**DO THIS**.
Turn every line of the records below into a JSON list of strings, with one string per line and blank lines left out.

_____

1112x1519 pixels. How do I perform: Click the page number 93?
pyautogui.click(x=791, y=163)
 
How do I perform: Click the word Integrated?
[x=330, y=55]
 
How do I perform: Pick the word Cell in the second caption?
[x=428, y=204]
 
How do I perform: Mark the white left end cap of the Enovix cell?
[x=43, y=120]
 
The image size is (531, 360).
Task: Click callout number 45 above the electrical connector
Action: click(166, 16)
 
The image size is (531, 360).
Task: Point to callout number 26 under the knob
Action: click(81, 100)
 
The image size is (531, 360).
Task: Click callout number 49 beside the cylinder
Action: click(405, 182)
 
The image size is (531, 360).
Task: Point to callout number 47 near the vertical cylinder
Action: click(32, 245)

_____

**TASK RESPONSE**.
[
  "1112x1519 pixels. How do I perform: Click the page number 93?",
  "pyautogui.click(x=791, y=163)",
  "How do I perform: Click the word Integrated?",
  "[x=330, y=55]",
  "How do I perform: Pick the word Cell in the second caption?",
  "[x=428, y=204]",
  "How do I perform: Mark the white left end cap of the Enovix cell?",
  "[x=43, y=120]",
  "The image size is (531, 360).",
  "Task: Click callout number 45 above the electrical connector",
  "Action: click(166, 16)",
  "The image size is (531, 360).",
  "Task: Point to callout number 26 under the knob",
  "Action: click(81, 100)",
  "The image size is (531, 360).",
  "Task: Click callout number 49 beside the cylinder",
  "Action: click(405, 182)",
  "The image size is (531, 360).",
  "Task: Point to callout number 47 near the vertical cylinder",
  "Action: click(32, 245)"
]